-- Start --

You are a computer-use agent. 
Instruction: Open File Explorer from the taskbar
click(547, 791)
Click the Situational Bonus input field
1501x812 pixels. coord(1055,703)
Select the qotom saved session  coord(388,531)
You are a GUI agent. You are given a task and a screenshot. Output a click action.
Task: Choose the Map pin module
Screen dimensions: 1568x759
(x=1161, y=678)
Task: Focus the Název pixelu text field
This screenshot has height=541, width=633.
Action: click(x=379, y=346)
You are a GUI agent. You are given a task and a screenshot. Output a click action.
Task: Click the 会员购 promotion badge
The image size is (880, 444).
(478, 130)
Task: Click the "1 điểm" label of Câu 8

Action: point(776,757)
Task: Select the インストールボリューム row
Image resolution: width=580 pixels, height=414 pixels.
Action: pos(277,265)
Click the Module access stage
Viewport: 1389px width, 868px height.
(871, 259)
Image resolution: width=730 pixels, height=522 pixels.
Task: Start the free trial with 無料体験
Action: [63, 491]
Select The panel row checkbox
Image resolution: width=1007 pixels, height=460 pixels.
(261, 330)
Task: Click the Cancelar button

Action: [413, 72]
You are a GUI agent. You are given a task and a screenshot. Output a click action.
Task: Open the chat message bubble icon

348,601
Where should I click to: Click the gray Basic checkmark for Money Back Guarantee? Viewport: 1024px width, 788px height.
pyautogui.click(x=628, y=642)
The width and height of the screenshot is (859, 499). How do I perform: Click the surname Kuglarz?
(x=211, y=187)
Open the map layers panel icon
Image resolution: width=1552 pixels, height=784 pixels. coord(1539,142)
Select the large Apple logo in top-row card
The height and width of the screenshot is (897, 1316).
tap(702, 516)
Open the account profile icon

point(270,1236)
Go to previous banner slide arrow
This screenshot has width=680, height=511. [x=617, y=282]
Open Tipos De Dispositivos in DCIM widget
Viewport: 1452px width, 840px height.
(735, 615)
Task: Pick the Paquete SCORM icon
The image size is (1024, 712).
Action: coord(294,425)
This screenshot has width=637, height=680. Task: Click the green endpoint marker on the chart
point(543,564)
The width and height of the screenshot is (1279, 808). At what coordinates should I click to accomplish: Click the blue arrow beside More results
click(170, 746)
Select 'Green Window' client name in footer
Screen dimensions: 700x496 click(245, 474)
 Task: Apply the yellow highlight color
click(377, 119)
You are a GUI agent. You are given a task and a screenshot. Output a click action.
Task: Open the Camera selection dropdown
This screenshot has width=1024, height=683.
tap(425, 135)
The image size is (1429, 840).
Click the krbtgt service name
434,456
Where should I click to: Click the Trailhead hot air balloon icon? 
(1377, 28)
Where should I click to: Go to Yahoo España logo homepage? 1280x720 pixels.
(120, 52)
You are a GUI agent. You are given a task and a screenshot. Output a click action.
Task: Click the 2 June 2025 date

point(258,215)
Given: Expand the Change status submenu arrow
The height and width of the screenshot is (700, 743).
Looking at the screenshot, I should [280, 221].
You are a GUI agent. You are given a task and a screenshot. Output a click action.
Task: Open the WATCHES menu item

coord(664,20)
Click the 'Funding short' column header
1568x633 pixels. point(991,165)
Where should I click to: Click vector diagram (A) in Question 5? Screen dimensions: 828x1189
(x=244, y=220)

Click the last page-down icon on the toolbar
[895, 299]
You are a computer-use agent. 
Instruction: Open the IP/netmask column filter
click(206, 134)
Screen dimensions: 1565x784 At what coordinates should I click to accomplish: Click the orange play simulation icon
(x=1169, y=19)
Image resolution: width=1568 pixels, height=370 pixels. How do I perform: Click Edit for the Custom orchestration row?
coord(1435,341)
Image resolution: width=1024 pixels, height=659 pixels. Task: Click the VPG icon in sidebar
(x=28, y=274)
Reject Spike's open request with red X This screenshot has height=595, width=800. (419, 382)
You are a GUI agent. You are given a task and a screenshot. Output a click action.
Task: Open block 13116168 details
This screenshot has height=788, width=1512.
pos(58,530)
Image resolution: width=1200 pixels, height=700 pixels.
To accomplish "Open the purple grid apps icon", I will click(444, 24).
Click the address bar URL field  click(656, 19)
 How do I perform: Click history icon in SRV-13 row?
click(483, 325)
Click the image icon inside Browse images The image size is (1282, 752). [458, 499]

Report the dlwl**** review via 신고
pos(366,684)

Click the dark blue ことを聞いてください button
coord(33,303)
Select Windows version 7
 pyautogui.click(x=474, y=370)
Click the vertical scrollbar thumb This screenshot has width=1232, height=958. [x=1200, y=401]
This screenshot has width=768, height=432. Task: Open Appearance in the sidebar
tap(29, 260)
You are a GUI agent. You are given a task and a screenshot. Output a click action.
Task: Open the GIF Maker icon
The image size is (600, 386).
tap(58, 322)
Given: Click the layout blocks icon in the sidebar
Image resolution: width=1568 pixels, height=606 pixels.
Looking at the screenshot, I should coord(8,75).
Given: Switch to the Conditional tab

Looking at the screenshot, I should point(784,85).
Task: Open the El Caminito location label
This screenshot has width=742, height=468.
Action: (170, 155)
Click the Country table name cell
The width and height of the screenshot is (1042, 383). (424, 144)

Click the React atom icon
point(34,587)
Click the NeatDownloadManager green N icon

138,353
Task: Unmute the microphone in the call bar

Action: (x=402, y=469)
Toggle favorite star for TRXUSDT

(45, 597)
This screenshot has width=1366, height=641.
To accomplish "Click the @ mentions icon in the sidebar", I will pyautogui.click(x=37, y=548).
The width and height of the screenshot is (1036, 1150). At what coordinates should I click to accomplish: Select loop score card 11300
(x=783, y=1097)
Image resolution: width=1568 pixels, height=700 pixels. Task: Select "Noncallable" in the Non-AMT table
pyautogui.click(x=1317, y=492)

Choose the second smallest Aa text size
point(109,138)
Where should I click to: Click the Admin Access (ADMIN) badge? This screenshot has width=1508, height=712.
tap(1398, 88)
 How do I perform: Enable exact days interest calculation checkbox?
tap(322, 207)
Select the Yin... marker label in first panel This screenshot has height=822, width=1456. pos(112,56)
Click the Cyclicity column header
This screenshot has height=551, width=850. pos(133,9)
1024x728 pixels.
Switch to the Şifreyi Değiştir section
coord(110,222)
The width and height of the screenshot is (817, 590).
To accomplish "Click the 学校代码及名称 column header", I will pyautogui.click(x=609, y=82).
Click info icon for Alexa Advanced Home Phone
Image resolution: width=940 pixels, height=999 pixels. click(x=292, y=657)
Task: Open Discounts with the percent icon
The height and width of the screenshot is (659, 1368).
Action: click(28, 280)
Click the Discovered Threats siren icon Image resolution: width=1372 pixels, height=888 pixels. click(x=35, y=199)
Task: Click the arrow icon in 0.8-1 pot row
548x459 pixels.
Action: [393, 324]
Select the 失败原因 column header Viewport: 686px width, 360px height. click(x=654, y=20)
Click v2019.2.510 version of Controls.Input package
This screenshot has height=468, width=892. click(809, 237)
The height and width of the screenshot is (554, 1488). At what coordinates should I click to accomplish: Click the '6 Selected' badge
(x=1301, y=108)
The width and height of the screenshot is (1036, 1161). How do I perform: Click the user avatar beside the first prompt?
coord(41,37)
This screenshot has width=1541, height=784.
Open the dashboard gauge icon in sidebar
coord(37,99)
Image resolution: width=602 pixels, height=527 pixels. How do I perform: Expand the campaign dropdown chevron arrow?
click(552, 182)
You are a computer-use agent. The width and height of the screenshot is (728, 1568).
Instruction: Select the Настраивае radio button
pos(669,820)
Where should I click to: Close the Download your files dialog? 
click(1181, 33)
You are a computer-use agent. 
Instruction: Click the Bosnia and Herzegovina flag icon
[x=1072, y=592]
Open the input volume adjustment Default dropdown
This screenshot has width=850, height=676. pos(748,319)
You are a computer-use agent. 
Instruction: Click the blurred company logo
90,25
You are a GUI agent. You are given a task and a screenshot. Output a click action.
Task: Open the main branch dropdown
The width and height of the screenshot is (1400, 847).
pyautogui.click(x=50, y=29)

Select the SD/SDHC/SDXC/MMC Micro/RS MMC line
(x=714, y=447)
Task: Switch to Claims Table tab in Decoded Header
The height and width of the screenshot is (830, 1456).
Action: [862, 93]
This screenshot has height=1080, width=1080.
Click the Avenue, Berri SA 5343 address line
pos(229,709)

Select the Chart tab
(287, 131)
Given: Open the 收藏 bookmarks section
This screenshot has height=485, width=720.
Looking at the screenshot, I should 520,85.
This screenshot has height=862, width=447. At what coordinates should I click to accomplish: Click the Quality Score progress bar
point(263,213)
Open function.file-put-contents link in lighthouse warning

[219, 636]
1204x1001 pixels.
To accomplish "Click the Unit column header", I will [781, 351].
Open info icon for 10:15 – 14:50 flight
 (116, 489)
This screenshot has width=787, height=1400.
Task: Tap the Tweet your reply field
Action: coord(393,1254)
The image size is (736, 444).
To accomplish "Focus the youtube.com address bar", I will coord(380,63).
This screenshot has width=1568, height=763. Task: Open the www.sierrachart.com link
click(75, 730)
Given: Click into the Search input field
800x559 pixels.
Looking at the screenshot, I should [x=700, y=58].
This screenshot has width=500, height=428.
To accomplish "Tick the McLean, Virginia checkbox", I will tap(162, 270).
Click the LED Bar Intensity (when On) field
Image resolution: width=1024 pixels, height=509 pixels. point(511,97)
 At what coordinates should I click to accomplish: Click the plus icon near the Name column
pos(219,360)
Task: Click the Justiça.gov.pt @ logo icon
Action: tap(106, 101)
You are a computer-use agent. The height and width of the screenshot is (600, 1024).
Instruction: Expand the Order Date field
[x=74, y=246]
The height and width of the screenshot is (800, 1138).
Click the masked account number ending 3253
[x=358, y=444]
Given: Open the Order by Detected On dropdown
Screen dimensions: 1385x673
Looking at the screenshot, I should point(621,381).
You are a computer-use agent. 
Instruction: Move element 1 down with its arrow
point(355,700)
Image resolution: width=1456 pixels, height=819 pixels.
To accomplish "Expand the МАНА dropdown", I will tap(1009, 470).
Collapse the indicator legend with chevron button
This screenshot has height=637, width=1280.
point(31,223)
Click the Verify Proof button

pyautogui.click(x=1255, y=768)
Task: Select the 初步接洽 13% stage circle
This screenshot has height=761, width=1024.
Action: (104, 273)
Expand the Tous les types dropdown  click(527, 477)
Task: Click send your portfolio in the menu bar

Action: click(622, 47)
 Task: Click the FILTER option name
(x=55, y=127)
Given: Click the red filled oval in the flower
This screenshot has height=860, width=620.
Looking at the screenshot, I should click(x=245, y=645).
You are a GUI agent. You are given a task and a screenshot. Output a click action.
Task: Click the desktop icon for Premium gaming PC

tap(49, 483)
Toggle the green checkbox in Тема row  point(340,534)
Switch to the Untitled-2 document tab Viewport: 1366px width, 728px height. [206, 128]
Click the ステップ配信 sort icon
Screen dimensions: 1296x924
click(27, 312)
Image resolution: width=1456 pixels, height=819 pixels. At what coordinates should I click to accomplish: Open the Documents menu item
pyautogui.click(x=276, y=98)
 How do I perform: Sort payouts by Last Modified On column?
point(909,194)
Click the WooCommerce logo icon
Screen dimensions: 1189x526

-- End --

### [Aim]
Please format the data from the line containing "Where should I click to: Go" through the line containing "(x=244, y=220)" as a JSON list of strings, one string per line, skipping blank lines.

### [Result]
[
  "Where should I click to: Go to Yahoo España logo homepage? 1280x720 pixels.",
  "(120, 52)",
  "You are a GUI agent. You are given a task and a screenshot. Output a click action.",
  "Task: Click the 2 June 2025 date",
  "point(258,215)",
  "Given: Expand the Change status submenu arrow",
  "The height and width of the screenshot is (700, 743).",
  "Looking at the screenshot, I should [280, 221].",
  "You are a GUI agent. You are given a task and a screenshot. Output a click action.",
  "Task: Open the WATCHES menu item",
  "coord(664,20)",
  "Click the 'Funding short' column header",
  "1568x633 pixels. point(991,165)",
  "Where should I click to: Click vector diagram (A) in Question 5? Screen dimensions: 828x1189",
  "(x=244, y=220)"
]